Activity:
From the entries below, tally the lines with "category" in them and reply with that figure only.

[Stored items]
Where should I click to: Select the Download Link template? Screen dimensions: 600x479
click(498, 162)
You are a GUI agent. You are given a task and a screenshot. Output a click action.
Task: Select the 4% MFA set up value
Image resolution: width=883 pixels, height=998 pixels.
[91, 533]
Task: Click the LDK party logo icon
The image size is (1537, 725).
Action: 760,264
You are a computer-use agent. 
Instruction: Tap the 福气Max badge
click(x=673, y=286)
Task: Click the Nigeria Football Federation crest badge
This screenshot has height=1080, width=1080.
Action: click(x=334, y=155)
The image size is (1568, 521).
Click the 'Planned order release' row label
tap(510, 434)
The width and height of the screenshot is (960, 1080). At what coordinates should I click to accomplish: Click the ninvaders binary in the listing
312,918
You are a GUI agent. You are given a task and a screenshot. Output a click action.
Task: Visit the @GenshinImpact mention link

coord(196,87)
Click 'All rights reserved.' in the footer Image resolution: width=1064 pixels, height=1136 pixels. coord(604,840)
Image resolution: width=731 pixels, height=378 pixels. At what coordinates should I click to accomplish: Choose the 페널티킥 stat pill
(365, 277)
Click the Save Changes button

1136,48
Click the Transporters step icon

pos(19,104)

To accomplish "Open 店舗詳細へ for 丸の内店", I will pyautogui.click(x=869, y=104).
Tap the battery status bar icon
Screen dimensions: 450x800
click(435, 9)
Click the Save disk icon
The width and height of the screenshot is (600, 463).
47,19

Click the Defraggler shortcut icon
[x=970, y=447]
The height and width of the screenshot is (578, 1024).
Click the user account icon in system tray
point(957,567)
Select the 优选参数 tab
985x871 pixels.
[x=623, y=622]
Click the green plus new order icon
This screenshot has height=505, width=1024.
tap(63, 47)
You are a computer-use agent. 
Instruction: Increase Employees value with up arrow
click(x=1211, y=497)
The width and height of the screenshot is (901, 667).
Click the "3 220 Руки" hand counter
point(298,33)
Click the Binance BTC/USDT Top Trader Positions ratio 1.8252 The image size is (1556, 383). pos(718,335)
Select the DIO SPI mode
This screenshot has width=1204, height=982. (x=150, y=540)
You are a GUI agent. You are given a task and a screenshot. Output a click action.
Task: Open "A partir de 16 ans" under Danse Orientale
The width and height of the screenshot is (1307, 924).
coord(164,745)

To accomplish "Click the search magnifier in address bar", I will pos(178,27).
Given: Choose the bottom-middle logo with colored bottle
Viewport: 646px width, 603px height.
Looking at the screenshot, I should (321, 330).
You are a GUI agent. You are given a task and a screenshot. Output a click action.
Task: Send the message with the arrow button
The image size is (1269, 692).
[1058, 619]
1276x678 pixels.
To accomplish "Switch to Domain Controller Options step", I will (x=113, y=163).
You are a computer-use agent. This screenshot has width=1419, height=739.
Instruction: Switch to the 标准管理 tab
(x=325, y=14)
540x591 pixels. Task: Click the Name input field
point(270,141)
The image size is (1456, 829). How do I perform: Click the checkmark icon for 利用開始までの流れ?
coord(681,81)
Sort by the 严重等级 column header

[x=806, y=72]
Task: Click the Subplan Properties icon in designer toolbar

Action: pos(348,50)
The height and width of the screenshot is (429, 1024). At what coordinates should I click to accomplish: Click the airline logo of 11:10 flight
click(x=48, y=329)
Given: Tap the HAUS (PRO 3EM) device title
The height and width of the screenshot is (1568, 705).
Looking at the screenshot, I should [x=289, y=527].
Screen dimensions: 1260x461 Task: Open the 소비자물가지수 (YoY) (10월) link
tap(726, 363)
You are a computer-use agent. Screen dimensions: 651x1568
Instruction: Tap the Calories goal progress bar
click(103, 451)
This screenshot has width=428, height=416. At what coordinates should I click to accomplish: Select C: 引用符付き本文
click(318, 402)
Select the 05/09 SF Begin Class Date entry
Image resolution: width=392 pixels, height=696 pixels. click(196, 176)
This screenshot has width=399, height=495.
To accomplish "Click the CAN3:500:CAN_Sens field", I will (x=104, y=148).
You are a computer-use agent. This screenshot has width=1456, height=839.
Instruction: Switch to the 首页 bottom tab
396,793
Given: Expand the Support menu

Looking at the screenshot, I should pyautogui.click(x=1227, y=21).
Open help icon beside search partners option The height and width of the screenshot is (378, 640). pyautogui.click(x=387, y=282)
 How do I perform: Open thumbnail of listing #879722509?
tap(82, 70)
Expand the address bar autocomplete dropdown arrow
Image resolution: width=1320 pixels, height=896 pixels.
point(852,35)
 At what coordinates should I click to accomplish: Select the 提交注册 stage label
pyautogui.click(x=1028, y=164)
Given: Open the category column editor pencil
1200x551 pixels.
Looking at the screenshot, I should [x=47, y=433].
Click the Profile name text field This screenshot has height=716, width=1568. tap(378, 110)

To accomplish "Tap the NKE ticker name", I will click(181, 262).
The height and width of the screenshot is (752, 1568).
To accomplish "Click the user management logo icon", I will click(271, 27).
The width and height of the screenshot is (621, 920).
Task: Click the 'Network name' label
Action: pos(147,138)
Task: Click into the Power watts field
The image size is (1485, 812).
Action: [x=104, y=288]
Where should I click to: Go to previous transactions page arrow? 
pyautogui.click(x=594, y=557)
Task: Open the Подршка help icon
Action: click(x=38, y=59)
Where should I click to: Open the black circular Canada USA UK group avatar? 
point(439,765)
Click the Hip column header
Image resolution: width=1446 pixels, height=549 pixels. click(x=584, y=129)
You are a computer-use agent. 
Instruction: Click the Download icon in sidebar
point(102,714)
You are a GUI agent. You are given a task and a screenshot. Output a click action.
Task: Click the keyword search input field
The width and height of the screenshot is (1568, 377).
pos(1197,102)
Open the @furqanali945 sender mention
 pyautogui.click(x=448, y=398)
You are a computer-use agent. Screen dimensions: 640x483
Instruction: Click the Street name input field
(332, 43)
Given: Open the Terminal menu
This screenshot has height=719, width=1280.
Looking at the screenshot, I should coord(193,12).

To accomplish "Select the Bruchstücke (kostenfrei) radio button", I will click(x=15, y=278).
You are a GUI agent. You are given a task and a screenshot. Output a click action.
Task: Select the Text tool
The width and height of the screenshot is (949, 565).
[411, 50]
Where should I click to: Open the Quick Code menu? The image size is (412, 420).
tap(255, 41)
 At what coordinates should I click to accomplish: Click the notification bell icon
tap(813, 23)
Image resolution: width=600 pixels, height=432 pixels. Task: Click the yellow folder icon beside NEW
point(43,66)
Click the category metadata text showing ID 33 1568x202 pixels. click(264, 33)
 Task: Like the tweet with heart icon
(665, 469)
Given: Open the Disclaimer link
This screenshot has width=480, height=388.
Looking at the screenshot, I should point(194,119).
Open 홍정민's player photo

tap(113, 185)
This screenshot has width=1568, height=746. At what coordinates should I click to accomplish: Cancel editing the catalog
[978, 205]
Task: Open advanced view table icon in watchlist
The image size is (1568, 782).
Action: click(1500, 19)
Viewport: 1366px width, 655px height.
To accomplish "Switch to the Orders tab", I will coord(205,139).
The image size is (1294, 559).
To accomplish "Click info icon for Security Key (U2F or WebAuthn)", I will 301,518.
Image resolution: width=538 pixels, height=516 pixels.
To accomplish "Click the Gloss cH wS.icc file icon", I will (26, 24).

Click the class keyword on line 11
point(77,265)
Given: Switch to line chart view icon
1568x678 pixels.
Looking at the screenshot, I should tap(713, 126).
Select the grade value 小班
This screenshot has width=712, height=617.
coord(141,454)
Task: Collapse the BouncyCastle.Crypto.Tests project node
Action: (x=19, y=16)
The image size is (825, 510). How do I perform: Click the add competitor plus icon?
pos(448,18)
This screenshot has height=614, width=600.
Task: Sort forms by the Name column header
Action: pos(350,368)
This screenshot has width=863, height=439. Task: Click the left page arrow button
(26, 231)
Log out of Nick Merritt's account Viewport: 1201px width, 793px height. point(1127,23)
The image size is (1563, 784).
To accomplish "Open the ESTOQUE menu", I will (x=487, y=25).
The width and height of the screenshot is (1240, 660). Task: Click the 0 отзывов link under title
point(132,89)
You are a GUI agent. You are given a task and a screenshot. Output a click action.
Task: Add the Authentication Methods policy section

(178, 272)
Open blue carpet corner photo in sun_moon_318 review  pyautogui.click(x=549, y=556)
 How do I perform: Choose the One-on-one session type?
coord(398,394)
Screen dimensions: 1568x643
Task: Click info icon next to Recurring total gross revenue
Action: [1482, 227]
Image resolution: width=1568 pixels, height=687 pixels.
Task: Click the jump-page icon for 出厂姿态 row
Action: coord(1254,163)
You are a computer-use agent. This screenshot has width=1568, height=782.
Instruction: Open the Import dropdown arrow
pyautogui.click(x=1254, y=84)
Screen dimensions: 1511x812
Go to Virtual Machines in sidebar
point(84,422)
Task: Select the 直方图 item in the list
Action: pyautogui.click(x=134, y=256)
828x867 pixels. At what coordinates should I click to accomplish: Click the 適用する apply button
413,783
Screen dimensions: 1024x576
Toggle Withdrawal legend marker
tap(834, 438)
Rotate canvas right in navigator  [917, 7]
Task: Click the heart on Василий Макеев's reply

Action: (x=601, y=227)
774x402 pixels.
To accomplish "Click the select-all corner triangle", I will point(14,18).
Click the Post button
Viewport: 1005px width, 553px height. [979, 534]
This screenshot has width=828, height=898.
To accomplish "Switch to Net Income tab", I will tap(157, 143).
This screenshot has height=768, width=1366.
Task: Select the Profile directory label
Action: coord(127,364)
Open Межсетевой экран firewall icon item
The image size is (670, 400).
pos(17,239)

Task result:
2